(Entries shown begins)
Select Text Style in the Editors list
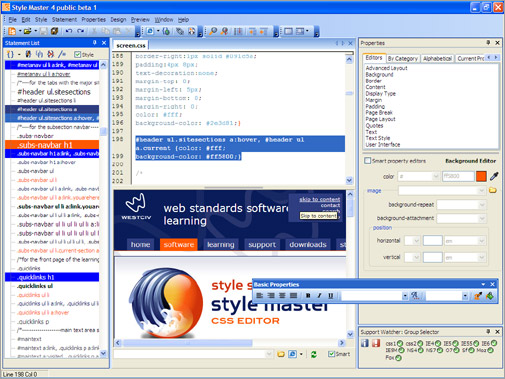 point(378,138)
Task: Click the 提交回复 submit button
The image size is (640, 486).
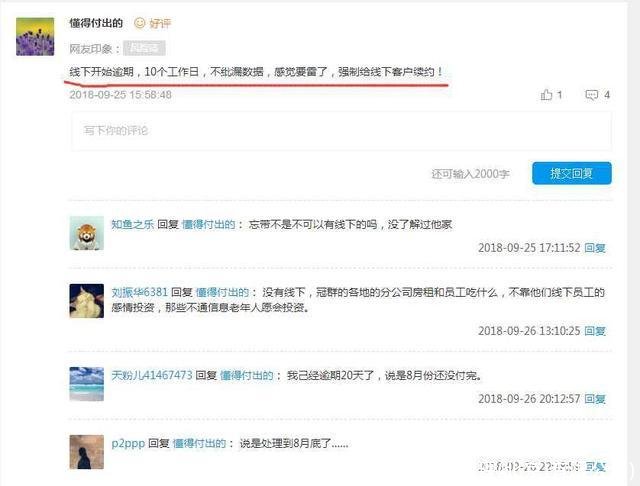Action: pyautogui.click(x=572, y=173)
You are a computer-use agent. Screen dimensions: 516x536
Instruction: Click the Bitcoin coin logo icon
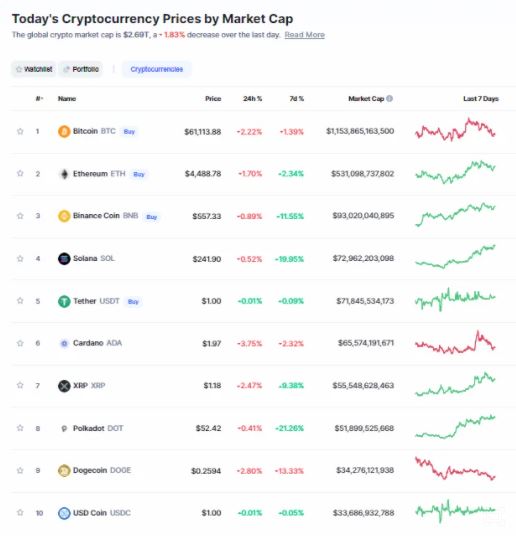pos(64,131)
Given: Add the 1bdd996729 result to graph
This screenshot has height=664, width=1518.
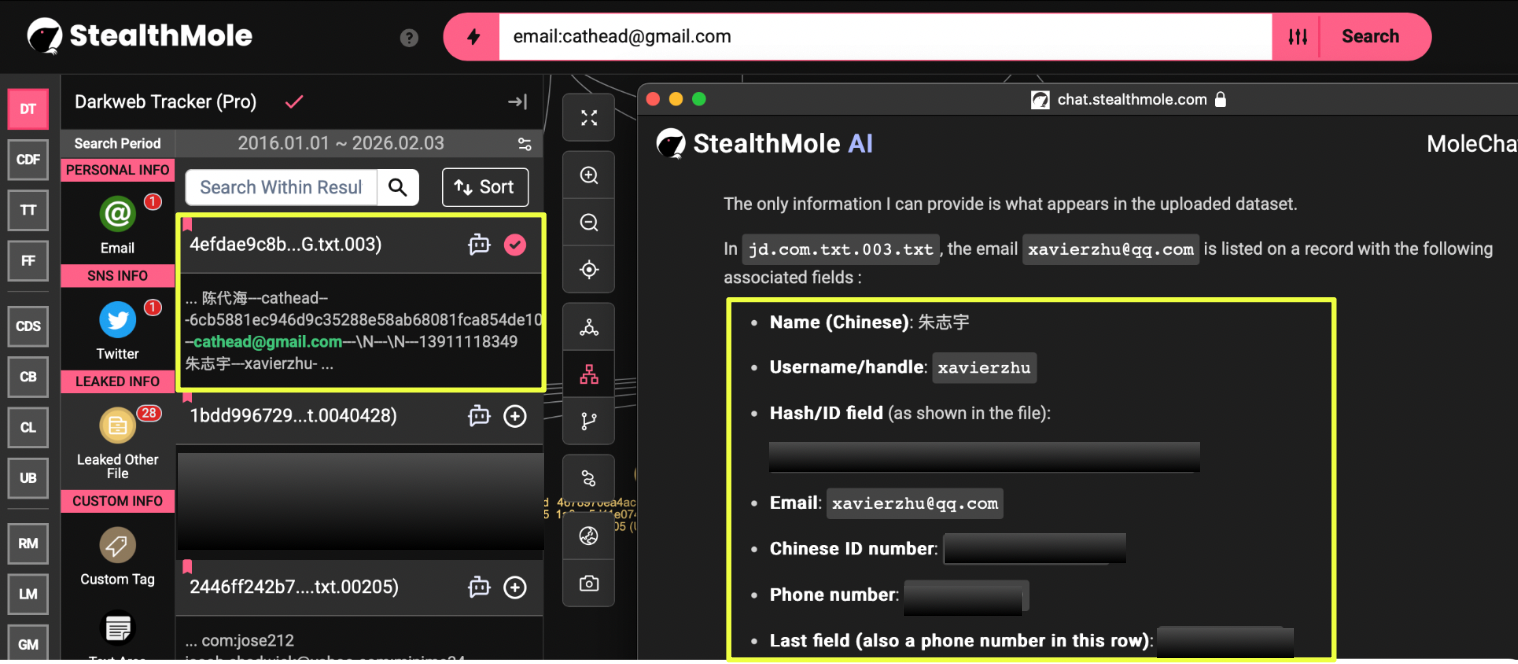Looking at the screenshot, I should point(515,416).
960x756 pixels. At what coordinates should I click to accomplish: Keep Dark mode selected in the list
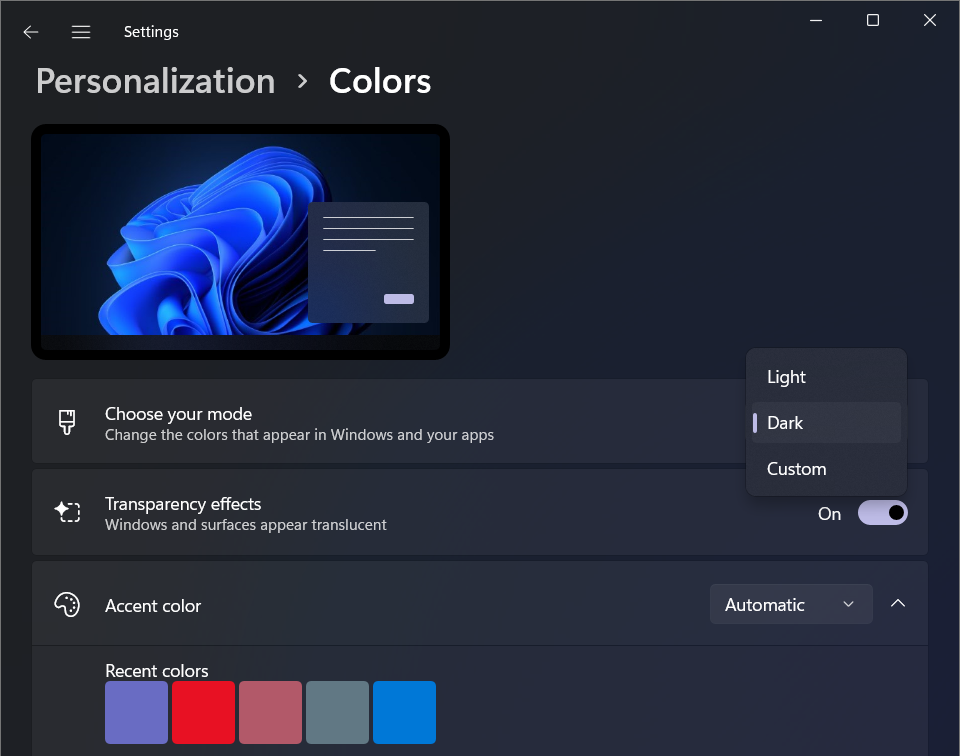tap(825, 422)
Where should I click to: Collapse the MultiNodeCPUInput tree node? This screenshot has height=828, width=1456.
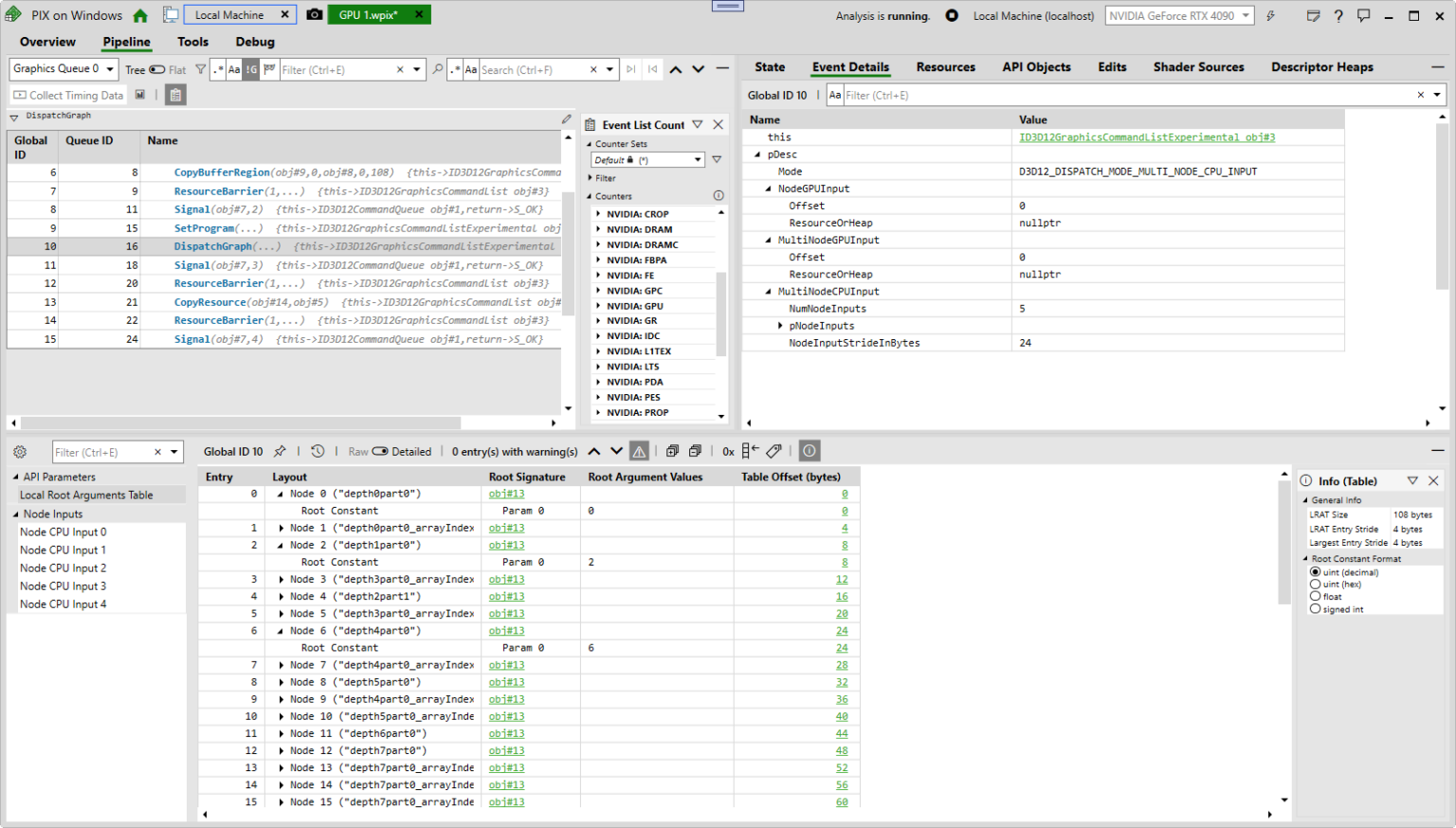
(Entries shown ends)
Omit every picture while transcribing the records above exactly.

▶ [Result of this task]
Select Text Style in the Editors list
 point(378,138)
Task: Click the 提交回复 submit button
The image size is (640, 486).
Action: pyautogui.click(x=572, y=173)
You are a computer-use agent. Screen dimensions: 516x536
Instruction: Click the Bitcoin coin logo icon
pos(64,131)
Given: Add the 1bdd996729 result to graph
This screenshot has height=664, width=1518.
Looking at the screenshot, I should point(515,416).
960x756 pixels. At what coordinates should I click to accomplish: Keep Dark mode selected in the list
tap(825, 422)
Where should I click to: Collapse the MultiNodeCPUInput tree node? This screenshot has height=828, width=1456.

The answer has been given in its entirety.